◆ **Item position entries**
□ □ □ □
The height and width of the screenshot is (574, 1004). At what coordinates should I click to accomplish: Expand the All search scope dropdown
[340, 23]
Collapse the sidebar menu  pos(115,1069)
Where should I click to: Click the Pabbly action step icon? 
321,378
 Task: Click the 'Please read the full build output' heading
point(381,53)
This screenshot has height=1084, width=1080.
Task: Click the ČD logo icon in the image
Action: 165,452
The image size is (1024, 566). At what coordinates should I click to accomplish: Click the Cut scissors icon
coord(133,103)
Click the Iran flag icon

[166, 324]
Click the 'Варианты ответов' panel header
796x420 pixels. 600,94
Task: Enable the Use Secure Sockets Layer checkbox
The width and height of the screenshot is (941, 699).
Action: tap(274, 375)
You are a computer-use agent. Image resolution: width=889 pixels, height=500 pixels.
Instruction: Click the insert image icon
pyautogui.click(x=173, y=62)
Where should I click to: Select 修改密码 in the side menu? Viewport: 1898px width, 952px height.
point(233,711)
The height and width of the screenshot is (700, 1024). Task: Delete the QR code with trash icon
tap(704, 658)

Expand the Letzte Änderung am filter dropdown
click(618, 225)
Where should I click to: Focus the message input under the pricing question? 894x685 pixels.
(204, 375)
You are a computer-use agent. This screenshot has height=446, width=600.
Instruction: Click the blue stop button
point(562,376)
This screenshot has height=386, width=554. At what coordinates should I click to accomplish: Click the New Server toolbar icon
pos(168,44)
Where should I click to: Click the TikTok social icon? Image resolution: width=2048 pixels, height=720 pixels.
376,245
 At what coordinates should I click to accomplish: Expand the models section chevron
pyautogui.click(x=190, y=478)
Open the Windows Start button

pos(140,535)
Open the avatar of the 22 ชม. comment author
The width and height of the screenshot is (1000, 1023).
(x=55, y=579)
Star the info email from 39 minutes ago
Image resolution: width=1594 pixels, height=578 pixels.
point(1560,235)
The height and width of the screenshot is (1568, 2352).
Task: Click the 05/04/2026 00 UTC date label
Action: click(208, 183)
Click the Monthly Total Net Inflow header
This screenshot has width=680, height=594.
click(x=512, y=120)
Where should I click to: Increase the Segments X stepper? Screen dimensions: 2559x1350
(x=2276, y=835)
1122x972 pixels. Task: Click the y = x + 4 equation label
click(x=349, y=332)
□ □ □ □
◆ **Prompt**
Please update the entries from the line containing "models section chevron" through the line containing "pos(140,535)" by replacing "chevron" with "arrow", and give back only those lines with everything else unchanged.

◆ **Solved problem**
 At what coordinates should I click to accomplish: Expand the models section arrow
pyautogui.click(x=190, y=478)
Open the Windows Start button

pos(140,535)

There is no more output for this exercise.